Employee Files: Basic Training for Small Business Owners

You have your employee’s I-9 Forms over on the cabinet and their W-2′s in a manila envelope marked “Tax Stuff” near your printer and in between the new ink cartridges and paper stock. Yesterday, Sandra, your office administrator stapled her fingers together, and went home “sick”. You’re sure that she has used up all of her medical leave by now, but you cannot find the records. Sound familiar? The value of properly maintained Employee Files can be easily measured by the cost of not doing so which can range from as little as a day’s pay all the way up to tens of thousands of dollars in government fines.

An Employee File is a living document that records a history of a person’s work experience, and is constructed of 6 folders, which are labelled as follows and include the noted information:

    1. Personnel – employment application, date of hire, salary and position/promotion history, performance reviews, emergency contact information, and a Jury Duty log.
    2. I-9 Form (or Employment Eligibility) - only the Form, which should be reviewed once a year to update expiring documentation and changes in marital status.
    3. Payroll - copy of the I-9, State & Federal tax forms, date of hire, salary and position/promotion history, insurance forms, and a business travel log.
    4. Medical – insurance forms, emergency contact information, and a medical leave log.
    5. Attendance - individual logs for Jury Duty, medical leave, business travel and vacation.
    6. Disciplinary – performance reviews, and disciplinary action records.

This is pretty straight forward stuff. However, the Personnel Folder should be considered a stand-alone document, which could be shared. Therefore, there are certain documents which the small business employer should keep in the Employee File but specifically NOT in the Personnel Folder. These include:

  1. Medical information such as doctor notes or correspondence and disability paperwork. These should only be kept in the Medical Folder.
  2. Personal and/or informal notes or thoughts on an employee’s performance. These should only be kept in the Disciplinary Folder.
  3. Historical insurance information such as claims, claims adjustments, and/or disputes. These should only be kept in the Medical Folder.

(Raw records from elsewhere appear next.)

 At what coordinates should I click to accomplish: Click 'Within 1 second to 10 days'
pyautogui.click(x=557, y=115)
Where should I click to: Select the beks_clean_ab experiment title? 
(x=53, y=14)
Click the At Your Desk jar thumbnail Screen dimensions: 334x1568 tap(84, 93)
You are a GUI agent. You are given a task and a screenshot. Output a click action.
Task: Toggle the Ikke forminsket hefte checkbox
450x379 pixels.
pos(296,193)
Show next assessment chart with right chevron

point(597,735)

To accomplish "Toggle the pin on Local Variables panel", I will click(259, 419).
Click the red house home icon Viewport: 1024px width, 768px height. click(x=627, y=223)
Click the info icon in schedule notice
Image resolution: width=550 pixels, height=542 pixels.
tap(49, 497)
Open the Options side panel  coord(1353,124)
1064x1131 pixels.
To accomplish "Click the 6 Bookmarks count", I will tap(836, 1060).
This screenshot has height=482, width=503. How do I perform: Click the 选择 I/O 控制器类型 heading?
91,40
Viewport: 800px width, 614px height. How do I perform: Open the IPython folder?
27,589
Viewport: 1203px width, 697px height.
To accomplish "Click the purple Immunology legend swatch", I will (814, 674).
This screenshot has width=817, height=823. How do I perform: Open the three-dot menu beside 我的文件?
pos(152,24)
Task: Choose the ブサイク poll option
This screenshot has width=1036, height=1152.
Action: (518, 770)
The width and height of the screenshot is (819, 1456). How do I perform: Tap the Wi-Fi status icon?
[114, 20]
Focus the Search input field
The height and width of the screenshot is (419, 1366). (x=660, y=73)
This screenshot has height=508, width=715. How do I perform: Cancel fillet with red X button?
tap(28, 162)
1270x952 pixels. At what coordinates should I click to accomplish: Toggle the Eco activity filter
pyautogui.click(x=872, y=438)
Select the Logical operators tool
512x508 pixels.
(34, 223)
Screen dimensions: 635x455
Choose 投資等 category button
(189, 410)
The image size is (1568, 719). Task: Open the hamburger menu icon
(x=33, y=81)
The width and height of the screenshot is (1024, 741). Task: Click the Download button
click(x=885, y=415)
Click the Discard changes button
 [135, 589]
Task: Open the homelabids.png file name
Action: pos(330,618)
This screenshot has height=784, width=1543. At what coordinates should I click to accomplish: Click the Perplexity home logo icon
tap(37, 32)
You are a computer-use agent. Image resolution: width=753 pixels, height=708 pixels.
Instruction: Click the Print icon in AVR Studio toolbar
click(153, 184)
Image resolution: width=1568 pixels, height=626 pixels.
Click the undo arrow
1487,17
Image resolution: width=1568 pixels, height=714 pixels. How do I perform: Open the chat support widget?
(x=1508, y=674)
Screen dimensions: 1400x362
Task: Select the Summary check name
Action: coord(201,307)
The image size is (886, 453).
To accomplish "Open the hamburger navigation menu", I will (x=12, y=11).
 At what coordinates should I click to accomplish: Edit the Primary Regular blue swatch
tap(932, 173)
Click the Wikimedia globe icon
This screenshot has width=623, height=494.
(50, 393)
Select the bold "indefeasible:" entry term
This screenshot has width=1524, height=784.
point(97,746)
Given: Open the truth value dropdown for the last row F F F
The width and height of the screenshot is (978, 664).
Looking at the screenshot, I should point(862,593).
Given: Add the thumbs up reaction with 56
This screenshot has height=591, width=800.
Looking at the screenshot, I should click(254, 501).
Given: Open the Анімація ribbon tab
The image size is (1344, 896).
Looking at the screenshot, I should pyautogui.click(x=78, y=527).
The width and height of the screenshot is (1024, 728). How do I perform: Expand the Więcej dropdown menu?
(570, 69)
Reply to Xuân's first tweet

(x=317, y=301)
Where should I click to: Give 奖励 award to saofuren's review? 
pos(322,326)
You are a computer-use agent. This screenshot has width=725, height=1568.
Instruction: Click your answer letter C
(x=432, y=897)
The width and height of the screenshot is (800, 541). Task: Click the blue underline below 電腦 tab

You just saved yourself some money! Sandra has used up all of her medical leave, so you dock her one day’s wages. You also have found out that she got divorced a few months ago, and you amend the marital status section of her I-9 Form. That easy mistake could have cost you $1,000 during a routine HR audit.

HRInsights FACT: Properly maintained Employee Files reinforce compliance and adherence to company policies which help you avoid costly mistakes and errors.